**EXCERPT:**
= = = = =
Unless one finds a way to maintain PAMPS in the respiratory tract, use of this compound as an antiviral agent for the prevention of MV infections is very improbable. Ribavirin is also an unlikely candidate for further development as an anti-MV agent. The data that support its efficacy against MV are too limited and mixed to warrant implementation of large-scale, controlled clinical trials. In addition, this compound is expensive (10, 26) and a potential teratogen (16). Use of increased doses is not practical since this would also increase the chances for adverse effects.

Of the three compounds used in these studies, EICAR has the most potential for development as an agent for use against MV. In its favor, it appeared to be severalfold more active than ribavirin against MV in these studies and has been reported to be many times more active than that drug by others (8, 28). However, this compound is structurally and functionally related to ribavirin and may share some of ribavirin's teratogenic and toxic properties. It should be noted that although no overt cytotoxicity was apparent in any of the cotton rats used in these studies, no histologic, serum enzyme, or other cytotoxicity testing was performed. Moreover, in none of the experiments did the drug treatment period exceed 4 days.
= = = = =
**MATERIAL PROVIDED:**
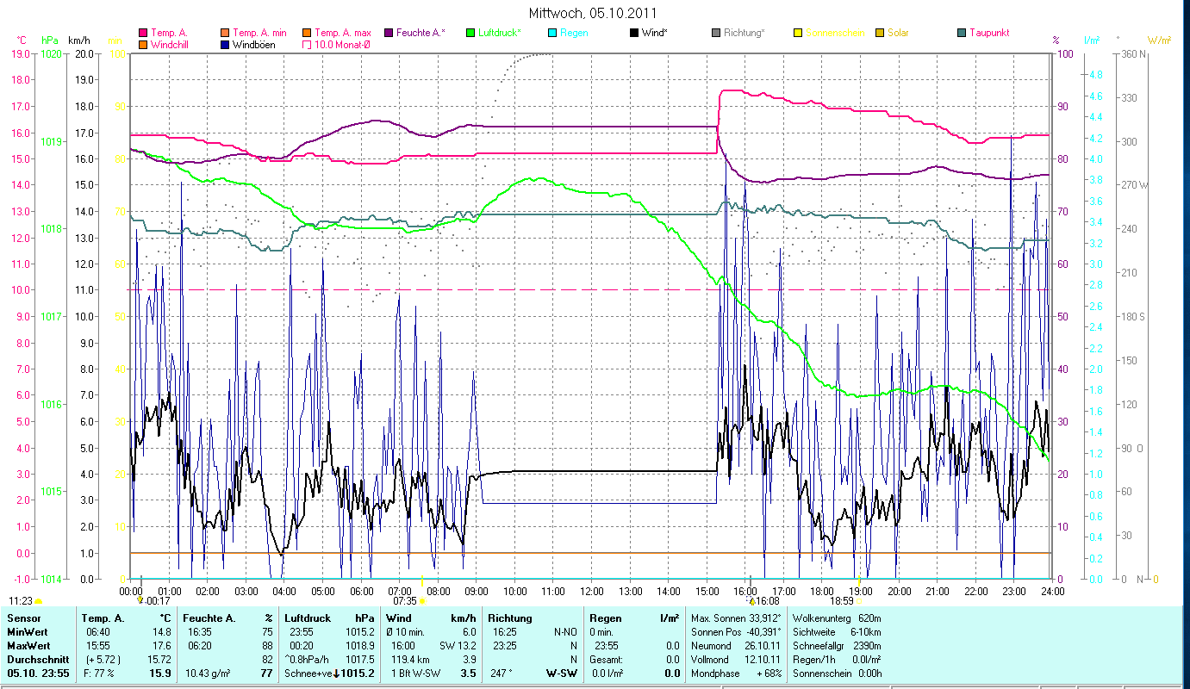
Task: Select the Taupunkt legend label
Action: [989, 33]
= = = = =
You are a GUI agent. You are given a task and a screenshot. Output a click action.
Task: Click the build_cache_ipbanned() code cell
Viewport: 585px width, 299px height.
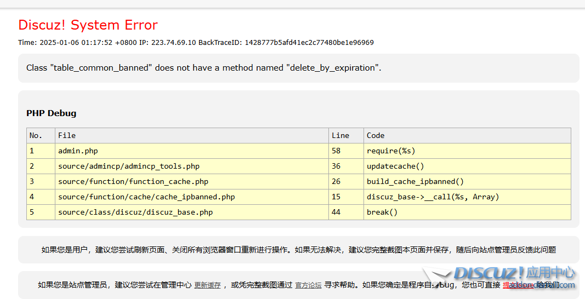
= = = = =
**STUDY QUESTIONS:**
1) Rewrite the paragraph of the excerpt beginning "Unless one finds a way to maintain PAMPS" as a short bulleted list that keeps its main facts.
2) According to the excerpt, why might EICAR share some of ribavirin's teratogenic and toxic properties? Answer in one to three sentences.

**PER-TASK OUTPUTS:**
1)
- PAMPS is very unlikely to be used to prevent MV infections unless a way is found to maintain it in the respiratory tract.
- Ribavirin is also unlikely to be developed further against MV.
- The data on its efficacy against MV are too limited and mixed to justify large-scale, controlled clinical trials.
- Ribavirin is expensive and a potential teratogen.
- Higher doses are impractical because they would raise the chance of adverse effects.

2) EICAR is structurally and functionally related to ribavirin. For that reason it may share some of ribavirin's teratogenic and toxic properties.